Imagine Productions readies production of painful, shocking rock musical

Early on in their relationship, Brian Bishop-Wilkey and his now-wife bonded over, among other things, their shared fandom of rock musical “Hedwig and the Angry Inch.” The show, developed from themes from Plato's “Symposium” concerning the origin of humanity and the nature of love, found its way into the couple's wedding.

“We had elements of [‘Hedwig' song] ‘Origins of Love' and ‘Symposium' read at our wedding,” said Bishop-Wilkey, who will portray Hedwig in Imagine Productions' presentation of the play over the next two weekends at the Northland Performing Arts Center. “‘The Origin of Love' is important to the show, obviously, but it's important to me, too.”

The song is important to the show as a scene-setter. The lyrics borrow from Plato's story of early humans and how the gods split them in two, resulting in the universally human quest to reunite the two halves both physically and spiritually. Love is, the story suggests, a search for one's soulmate.

Intimate and raucous, delicate and bawdy, “Hedwig and the Angry Inch” is a rock musical in the form of a rock concert (or perhaps vice versa), its lead-character-as-lead singer carrying the audience on a journey through her darkest moments and glimpses of elation.

“Hedwig has been dealt some incredibly low blows in her life, and I think when [the show originally] came out just the level of tragedy that [writer and original Hedwig] John Cameron Mitchell was singing about was just shocking,” Bishop-Wilkey said. “As the show has entered the public sphere a little bit more, maybe the plotlines are slightly less shocking due to people just knowing about the show, but the meaning underneath and the pain that's experienced is still sometimes shocking.”
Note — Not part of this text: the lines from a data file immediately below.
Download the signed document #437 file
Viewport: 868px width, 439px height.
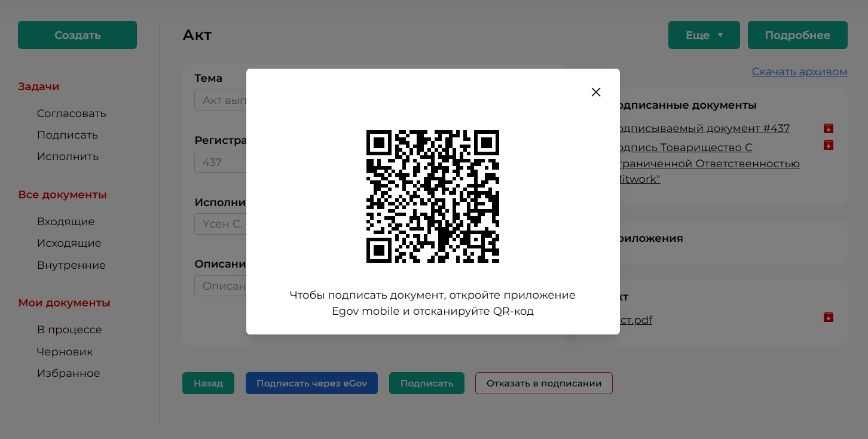click(828, 128)
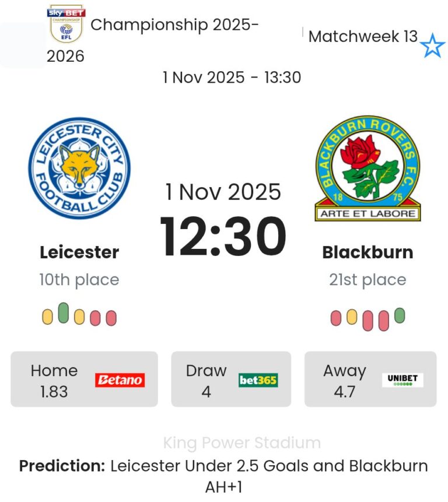The width and height of the screenshot is (448, 502).
Task: Click the Sky Bet Championship EFL logo
Action: 66,24
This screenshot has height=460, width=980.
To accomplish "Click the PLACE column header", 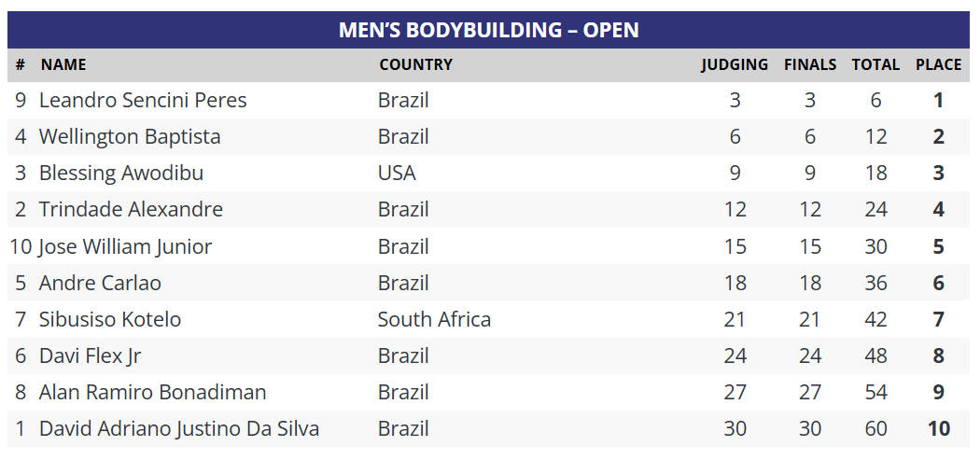I will click(938, 65).
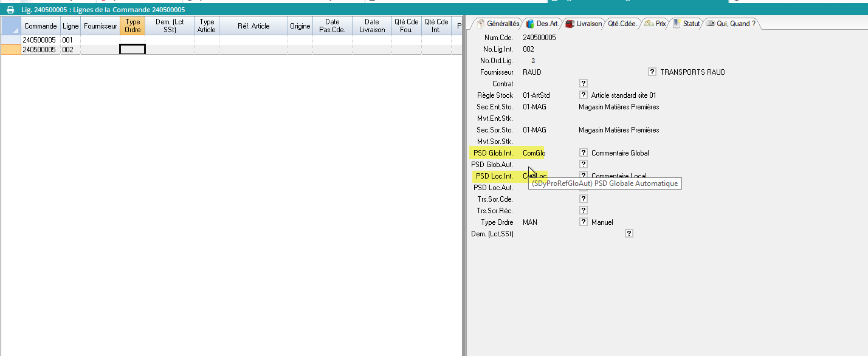Screen dimensions: 868x356
Task: Click the Trs.Sor.Cde. lookup question mark
Action: point(583,199)
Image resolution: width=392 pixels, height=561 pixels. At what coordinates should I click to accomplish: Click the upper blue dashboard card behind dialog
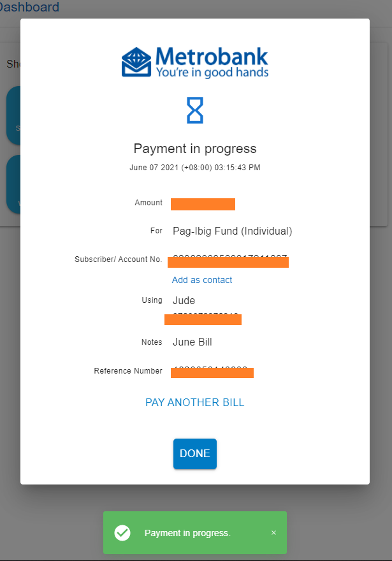[13, 115]
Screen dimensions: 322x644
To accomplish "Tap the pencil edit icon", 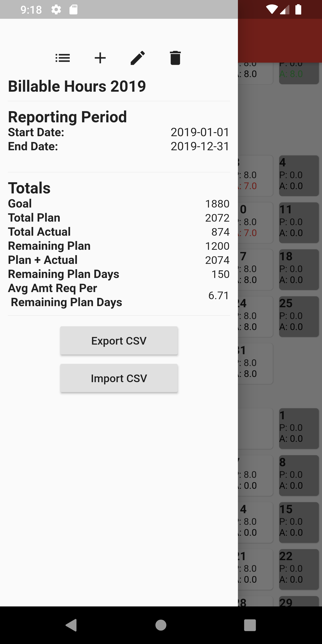I will [138, 58].
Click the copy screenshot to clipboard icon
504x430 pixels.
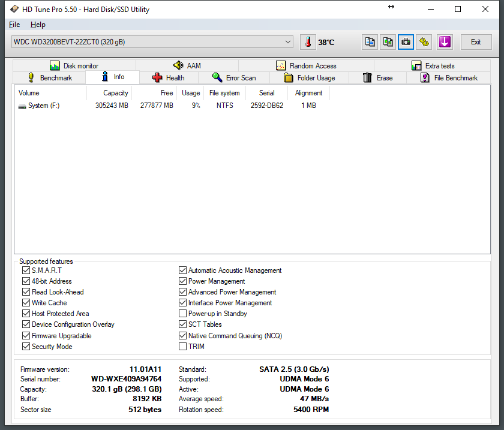click(388, 42)
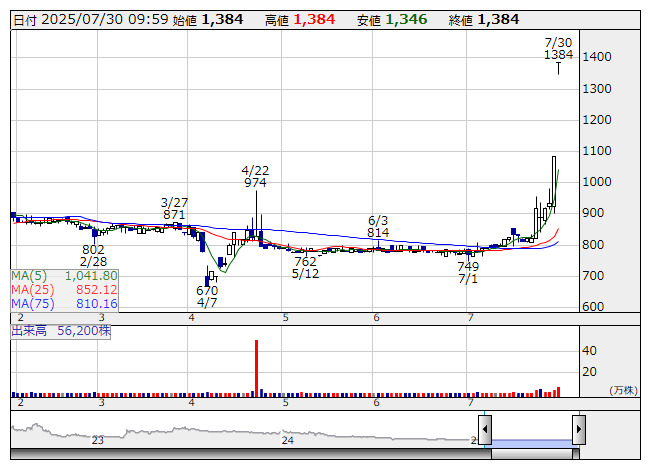
Task: Click the tall red volume spike bar
Action: (x=256, y=368)
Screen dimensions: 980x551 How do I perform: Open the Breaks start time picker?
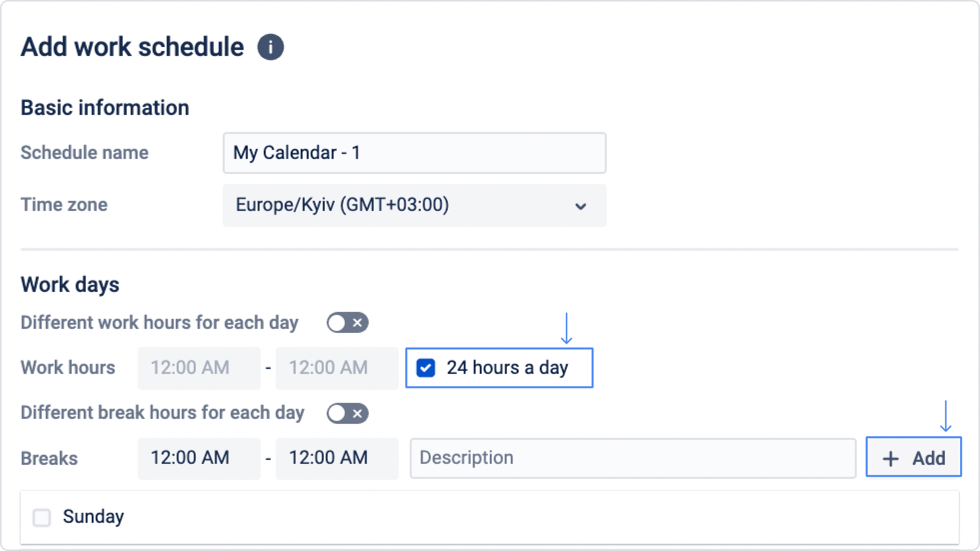point(199,458)
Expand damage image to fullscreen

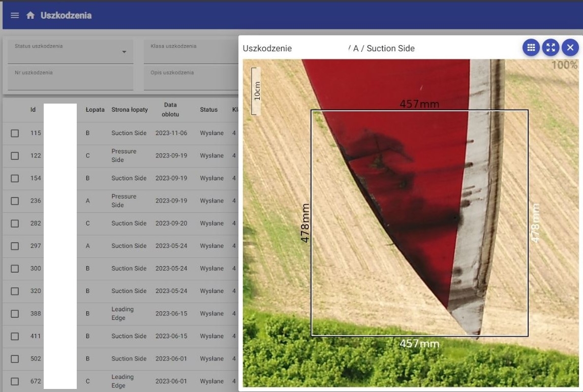coord(550,48)
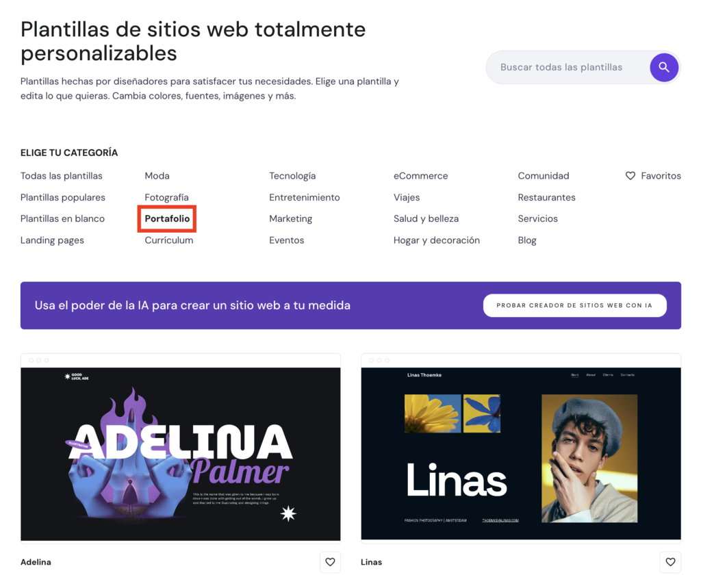Viewport: 701px width, 588px height.
Task: Click the purple search magnifier icon
Action: pyautogui.click(x=663, y=67)

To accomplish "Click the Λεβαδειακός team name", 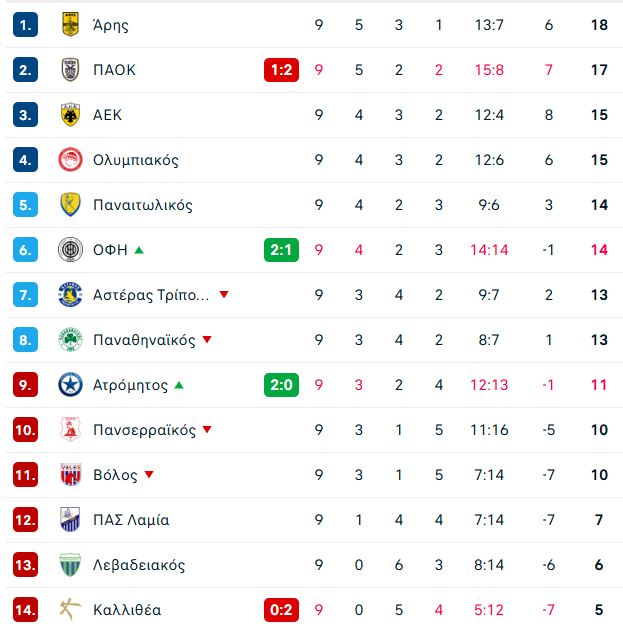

“It does still need to have that slap-in-the-face factor,” said Josh Kaplonski, who directs for Imagine Productions. This can be a challenge, considering the likelihood that audiences are not only more familiar with the show's touchpoints, but with the show itself, which debuted Off Broadway in 1998.

There might also be a broader awareness of Hedwig's genderqueer identification in the nearly 20 years since Hedwig was first performed. While the angry inch is a reference to a botched gender reassignment procedure, Mitchell has said that the character is not intended specifically as a gay or trans voice, but instead representing the “other.” Kaplonski said that broader understanding of the character who drives the show and does the lion's share of the speaking from stage necessarily informs the company's work.

“‘Hedwig' is a lot about pride [in] outsider status, about people talking about you and whether or not you should care about that,” Bishop-Wilkey said. “So there's a sense of being accepting of … people who feel outside of the mainstream in any way, really.”

In the end, Kaplonski said, “Hedwig” is “just a love story, and she's looking for love just like all of us are.”

“Hedwig is searching for most of her life for that other half, searching for completion, despite all the otherness that's given to her,” Bishop-Wilkey said. “That's a pretty universal truth, to search for completion where you might find it.”

Leanna Buker rounds out the formal cast as Yitzhak, Hedwig's assistant, bandmate and husband. While the play clearly takes a fluid approach to gender identity and norms, Buker said playing a man has meant exploring some of her mannerisms onstage, some of the adaptability in Yitzhak's personality and just “becoming comfortably crass.”

A rock stage vet as a member of Dave Buker & the Historians, Leanna Buker said “the vibe of the show is very much something I live through on a regular basis.” (Indeed, the Historians will be playing Hedwig's band, The Angry Inch, in this production.)

“It's an intimate story, but twisted in a way,” Leanna Buker said. “It's a cool feeling to put these two characters together in this really great story.”